In a rather shocking revelation of events, it has come to the attention that a major software bug in the British Police National Computer (PNC) system has caused the deletion of 15,000 personal records from arrests in the UK. As reported by The Times of London, the software bug, estimated to be a combination of bad code and human error, has eliminated vital biometric data that British police rely on for impending investigations.
The damage from this software bug seems to be causing large scale consequences. The bug can potentially cause over 400,000 current crime records to be jeopardized. Political pressure gains weight on Home Secretary Priti Patel to get the situation under control. Many are calling for the Home Office to get a full, transparent account of how this deletion of thousands of UK arrest records could have possibly taken place.

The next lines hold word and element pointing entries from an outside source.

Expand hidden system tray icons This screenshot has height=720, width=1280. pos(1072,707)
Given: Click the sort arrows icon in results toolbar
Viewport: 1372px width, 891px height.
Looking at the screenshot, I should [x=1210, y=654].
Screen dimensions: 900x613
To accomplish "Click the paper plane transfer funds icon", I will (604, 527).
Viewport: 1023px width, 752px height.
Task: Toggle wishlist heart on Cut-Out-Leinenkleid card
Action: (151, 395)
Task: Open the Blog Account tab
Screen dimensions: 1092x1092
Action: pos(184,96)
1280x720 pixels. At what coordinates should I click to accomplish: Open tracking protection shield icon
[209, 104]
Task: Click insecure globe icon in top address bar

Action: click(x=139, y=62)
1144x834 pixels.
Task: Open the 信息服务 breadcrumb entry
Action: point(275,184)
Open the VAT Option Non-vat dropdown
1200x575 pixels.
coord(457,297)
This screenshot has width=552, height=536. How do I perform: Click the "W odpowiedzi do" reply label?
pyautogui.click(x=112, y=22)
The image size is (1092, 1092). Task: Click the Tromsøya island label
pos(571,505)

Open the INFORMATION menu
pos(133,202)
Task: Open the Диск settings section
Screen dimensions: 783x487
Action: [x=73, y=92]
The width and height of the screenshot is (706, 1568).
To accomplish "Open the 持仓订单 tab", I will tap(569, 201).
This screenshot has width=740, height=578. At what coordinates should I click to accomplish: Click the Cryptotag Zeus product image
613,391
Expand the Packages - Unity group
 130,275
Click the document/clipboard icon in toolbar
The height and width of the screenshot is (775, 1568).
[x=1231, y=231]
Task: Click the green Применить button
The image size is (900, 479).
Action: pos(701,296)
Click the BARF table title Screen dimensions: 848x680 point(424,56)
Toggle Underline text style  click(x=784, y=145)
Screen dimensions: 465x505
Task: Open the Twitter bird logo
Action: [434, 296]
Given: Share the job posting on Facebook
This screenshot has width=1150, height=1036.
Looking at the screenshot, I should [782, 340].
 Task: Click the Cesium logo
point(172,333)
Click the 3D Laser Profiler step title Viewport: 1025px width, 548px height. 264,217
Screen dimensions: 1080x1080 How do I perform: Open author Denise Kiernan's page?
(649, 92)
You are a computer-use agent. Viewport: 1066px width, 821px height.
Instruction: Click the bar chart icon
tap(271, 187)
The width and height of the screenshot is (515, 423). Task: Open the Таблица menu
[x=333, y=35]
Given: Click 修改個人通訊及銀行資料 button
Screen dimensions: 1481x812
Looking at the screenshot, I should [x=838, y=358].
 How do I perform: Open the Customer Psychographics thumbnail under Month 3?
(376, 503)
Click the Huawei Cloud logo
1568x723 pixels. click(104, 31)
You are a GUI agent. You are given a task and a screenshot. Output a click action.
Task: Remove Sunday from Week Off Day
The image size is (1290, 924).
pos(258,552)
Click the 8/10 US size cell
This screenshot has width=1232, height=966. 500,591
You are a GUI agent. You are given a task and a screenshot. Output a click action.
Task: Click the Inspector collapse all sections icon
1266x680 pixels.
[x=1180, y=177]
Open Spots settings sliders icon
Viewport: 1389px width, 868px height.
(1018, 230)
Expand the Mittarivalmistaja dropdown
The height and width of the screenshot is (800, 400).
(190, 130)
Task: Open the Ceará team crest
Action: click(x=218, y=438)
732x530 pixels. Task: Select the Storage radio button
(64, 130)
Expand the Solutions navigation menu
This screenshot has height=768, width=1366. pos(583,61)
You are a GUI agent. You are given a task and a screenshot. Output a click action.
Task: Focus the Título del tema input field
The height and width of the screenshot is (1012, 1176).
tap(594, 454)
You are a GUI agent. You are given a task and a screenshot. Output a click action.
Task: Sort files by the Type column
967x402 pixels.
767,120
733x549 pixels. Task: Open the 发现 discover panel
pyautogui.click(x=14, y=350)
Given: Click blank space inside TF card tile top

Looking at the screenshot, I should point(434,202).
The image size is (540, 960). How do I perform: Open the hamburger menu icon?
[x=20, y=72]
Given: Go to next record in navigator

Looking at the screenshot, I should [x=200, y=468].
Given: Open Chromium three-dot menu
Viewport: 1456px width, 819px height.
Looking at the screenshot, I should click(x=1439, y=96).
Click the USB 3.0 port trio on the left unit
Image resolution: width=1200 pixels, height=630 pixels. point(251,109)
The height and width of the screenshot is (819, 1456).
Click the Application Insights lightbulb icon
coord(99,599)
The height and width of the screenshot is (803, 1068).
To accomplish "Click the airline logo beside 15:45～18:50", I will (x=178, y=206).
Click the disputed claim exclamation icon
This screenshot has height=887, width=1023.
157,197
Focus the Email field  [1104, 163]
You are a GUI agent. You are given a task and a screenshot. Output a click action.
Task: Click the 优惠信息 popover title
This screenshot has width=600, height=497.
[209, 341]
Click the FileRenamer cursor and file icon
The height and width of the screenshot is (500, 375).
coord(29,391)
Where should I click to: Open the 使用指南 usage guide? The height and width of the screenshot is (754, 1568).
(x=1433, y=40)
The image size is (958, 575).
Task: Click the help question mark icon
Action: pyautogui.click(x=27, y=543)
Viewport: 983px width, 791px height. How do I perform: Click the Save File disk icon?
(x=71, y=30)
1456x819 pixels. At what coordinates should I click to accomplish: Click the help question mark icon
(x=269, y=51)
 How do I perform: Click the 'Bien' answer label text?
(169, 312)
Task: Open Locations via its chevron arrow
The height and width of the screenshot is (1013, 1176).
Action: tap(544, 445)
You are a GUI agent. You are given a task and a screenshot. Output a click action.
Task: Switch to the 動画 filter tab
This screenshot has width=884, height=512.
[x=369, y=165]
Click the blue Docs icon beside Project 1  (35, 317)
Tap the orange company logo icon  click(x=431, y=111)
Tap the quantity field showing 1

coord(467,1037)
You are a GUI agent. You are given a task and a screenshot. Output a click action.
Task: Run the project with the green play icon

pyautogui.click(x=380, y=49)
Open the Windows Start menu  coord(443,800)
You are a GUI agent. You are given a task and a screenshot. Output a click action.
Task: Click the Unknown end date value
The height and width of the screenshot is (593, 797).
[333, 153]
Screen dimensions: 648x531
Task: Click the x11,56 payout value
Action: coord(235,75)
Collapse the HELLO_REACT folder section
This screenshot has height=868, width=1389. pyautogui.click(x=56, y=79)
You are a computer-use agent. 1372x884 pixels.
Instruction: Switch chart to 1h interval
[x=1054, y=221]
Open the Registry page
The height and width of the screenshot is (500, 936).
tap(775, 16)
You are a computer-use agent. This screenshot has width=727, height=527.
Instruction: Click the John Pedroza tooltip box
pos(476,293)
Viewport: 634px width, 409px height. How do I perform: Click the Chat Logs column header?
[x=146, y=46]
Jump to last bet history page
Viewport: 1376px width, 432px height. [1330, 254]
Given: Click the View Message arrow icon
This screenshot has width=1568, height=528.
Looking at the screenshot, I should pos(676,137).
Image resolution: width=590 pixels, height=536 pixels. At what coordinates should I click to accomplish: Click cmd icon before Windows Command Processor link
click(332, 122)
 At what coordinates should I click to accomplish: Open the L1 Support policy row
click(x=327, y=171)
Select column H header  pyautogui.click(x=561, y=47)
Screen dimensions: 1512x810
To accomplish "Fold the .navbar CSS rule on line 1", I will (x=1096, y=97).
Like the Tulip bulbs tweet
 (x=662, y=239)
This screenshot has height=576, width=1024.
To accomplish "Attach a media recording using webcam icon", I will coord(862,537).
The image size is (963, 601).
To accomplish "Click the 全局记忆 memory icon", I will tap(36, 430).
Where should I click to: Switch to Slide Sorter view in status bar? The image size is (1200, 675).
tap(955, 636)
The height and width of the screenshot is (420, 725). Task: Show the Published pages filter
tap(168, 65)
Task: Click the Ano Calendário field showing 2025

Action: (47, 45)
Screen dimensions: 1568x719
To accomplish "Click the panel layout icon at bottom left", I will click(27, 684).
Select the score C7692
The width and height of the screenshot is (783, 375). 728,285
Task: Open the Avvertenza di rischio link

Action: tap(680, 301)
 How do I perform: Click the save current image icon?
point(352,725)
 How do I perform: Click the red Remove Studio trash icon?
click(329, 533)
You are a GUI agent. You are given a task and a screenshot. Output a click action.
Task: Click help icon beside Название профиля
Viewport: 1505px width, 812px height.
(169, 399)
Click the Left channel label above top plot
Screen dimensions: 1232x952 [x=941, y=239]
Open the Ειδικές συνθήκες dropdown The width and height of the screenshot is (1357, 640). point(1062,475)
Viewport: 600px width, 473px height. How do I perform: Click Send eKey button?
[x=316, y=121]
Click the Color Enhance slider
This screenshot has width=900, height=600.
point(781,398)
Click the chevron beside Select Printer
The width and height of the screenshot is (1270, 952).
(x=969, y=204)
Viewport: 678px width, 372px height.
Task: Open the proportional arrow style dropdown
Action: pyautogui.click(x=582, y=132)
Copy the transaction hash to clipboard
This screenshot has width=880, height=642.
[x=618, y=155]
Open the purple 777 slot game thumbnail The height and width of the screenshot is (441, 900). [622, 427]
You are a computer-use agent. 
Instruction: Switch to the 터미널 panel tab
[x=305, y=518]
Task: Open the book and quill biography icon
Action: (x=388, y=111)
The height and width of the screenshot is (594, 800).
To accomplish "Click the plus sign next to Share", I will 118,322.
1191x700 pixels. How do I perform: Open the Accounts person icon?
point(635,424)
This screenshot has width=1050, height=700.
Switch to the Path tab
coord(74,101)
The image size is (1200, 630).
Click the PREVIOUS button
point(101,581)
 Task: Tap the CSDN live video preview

Deputy chief constable Naveed Malik addresses a letter to the National Police Chiefs’ Council (NPCC) on the account of this cyber-hack saying that “As the National DNA Database and the National Fingerprint Collection have currently saved incomplete sets of biometric records, there is the possibility that biometric matches between crime scenes and offenders may not be identified. We are aware of a couple of instances where a biometric match to an offender was not generated as expected but the offender was identified through matches between scenes. However, in these circumstances, without a direct match report to the subject, it may be more challenging for police to progress to an interview or arrest. Instances where the DNA profile from a suspect in custody did not generate a match to a crime scene as expected, potentially impeding the investigation of the individual’s involvement in the crime.”
The Home Office has not been radio silent on the issue, however, the highly publicized cyber-vulnerability has forced a response. The Home Office has told several media sources that they are currently working with British police to determine how much damage has been done by this software bug. The BBC, meanwhile, reported that the Home Office said that “no records of criminal or dangerous persons had been deleted.” As far as they can find in their preliminary investigation, the Home Office believes that the deletion occurred as a result of a weekly clutter reduction in the database.
This cybersecurity accident sheds light on the happenstance that even government organizations and establishments are not safe from bugs and potentially, cyber hacks.